Recorded data:
=== Begin Enclosure ===

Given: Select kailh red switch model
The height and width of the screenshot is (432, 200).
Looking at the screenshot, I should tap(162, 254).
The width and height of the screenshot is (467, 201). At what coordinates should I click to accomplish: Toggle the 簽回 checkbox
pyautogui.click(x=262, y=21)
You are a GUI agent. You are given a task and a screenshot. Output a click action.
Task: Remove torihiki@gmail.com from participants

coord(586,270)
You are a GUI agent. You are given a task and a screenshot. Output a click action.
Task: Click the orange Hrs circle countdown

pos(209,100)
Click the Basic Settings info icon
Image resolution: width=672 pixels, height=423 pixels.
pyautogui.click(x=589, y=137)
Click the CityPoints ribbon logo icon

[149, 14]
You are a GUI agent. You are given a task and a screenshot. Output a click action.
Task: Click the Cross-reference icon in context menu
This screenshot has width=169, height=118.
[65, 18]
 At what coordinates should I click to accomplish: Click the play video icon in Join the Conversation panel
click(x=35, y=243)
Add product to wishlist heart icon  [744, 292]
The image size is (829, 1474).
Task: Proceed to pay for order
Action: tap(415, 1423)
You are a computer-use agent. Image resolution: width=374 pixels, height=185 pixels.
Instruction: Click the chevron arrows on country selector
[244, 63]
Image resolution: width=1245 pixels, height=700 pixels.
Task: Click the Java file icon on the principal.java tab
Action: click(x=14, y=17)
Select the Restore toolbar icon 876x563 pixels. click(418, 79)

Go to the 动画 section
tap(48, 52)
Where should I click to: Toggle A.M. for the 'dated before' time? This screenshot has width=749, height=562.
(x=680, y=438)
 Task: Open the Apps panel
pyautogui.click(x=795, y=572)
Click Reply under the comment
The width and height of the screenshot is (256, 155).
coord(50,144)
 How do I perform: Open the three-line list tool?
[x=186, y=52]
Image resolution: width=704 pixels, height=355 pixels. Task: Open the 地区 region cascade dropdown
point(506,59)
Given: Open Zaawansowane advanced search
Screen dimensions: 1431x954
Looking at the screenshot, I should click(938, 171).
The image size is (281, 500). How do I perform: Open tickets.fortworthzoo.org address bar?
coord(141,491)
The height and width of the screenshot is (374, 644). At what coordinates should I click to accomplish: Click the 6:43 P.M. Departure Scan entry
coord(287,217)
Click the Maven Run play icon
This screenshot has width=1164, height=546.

=== End Enclosure ===

[Work required] Emit an exact copy of the lines spanning the start of the records to the line containing "You are a computer-use", inclusive, and no other output.

[Exercise answer]
Given: Select kailh red switch model
The height and width of the screenshot is (432, 200).
Looking at the screenshot, I should tap(162, 254).
The width and height of the screenshot is (467, 201). At what coordinates should I click to accomplish: Toggle the 簽回 checkbox
pyautogui.click(x=262, y=21)
You are a GUI agent. You are given a task and a screenshot. Output a click action.
Task: Remove torihiki@gmail.com from participants

coord(586,270)
You are a GUI agent. You are given a task and a screenshot. Output a click action.
Task: Click the orange Hrs circle countdown

pos(209,100)
Click the Basic Settings info icon
Image resolution: width=672 pixels, height=423 pixels.
pyautogui.click(x=589, y=137)
Click the CityPoints ribbon logo icon

[149, 14]
You are a GUI agent. You are given a task and a screenshot. Output a click action.
Task: Click the Cross-reference icon in context menu
This screenshot has width=169, height=118.
[65, 18]
 At what coordinates should I click to accomplish: Click the play video icon in Join the Conversation panel
click(x=35, y=243)
Add product to wishlist heart icon  [744, 292]
The image size is (829, 1474).
Task: Proceed to pay for order
Action: tap(415, 1423)
You are a computer-use agent. Image resolution: width=374 pixels, height=185 pixels.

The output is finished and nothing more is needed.